If a picture appears, leave it out, and reproduce exactly the lines from the start of the listing below through the one bearing "The height and".

======== Data excerpts

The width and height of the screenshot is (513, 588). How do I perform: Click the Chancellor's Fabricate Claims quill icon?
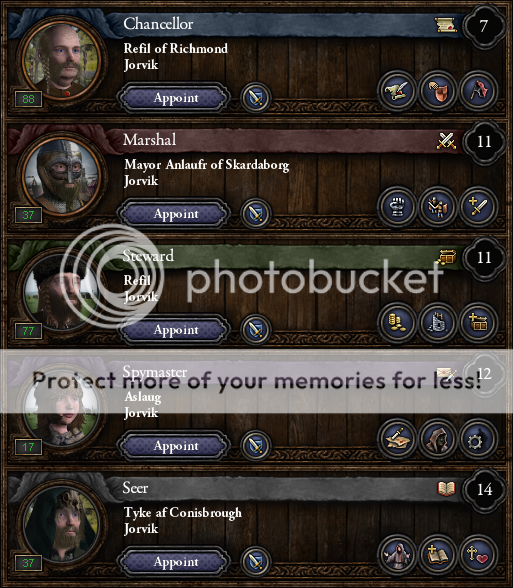point(397,91)
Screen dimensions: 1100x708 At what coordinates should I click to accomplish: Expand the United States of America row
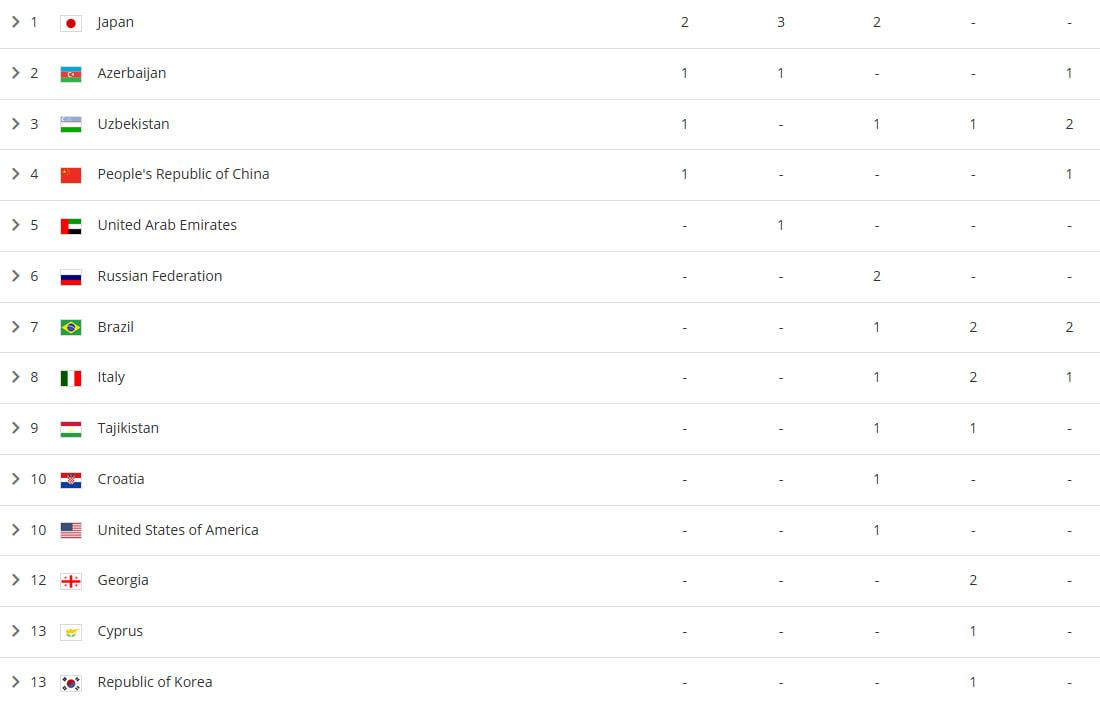pyautogui.click(x=15, y=530)
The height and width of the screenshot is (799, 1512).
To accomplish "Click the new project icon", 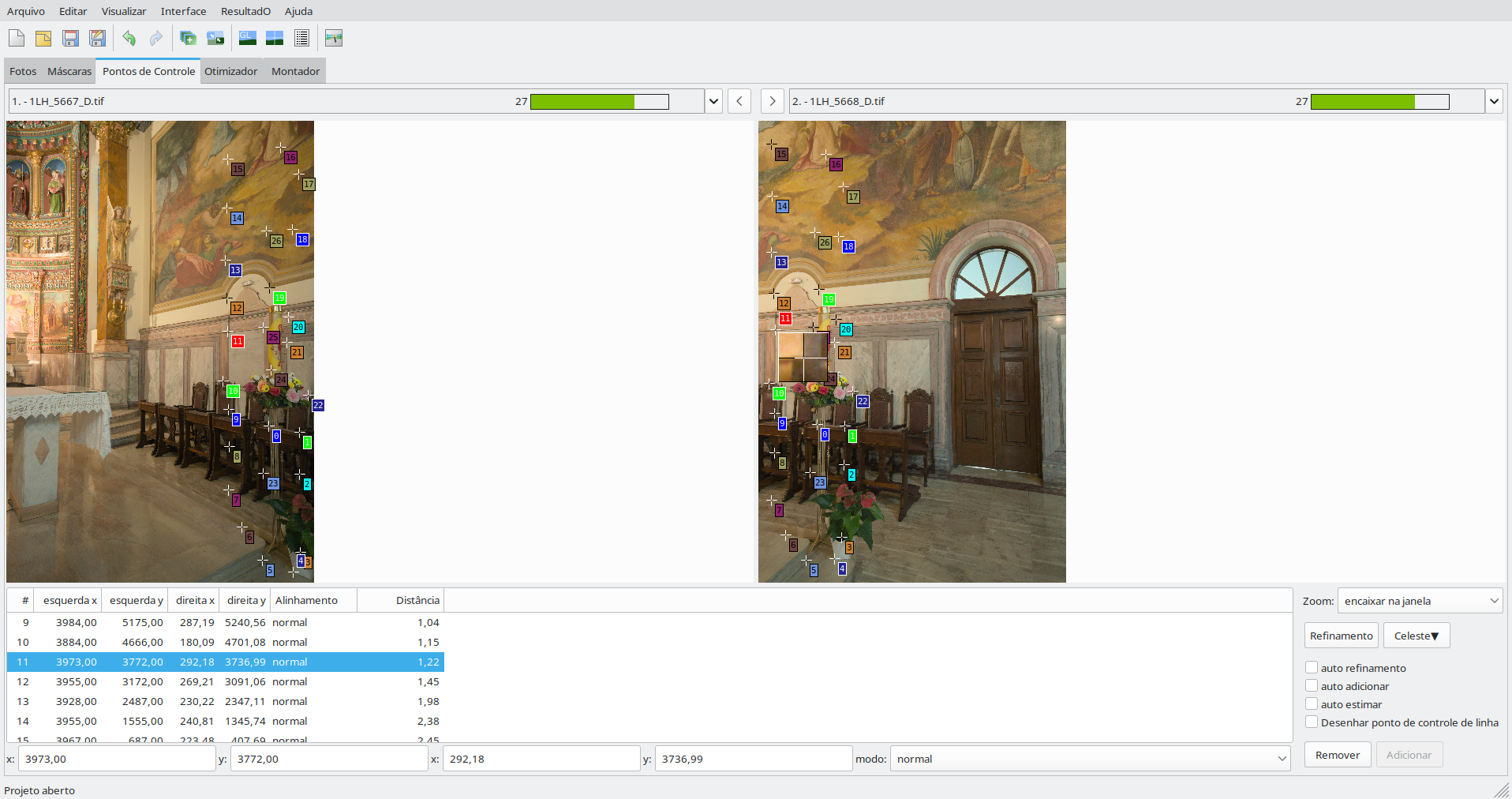I will pyautogui.click(x=17, y=38).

================

Response:
The width and height of the screenshot is (513, 588). How do I perform: Click the Chancellor's Fabricate Claims quill icon?
point(397,91)
Screen dimensions: 1100x708 At what coordinates should I click to accomplish: Expand the United States of America row
pyautogui.click(x=15, y=530)
The height and width of the screenshot is (799, 1512).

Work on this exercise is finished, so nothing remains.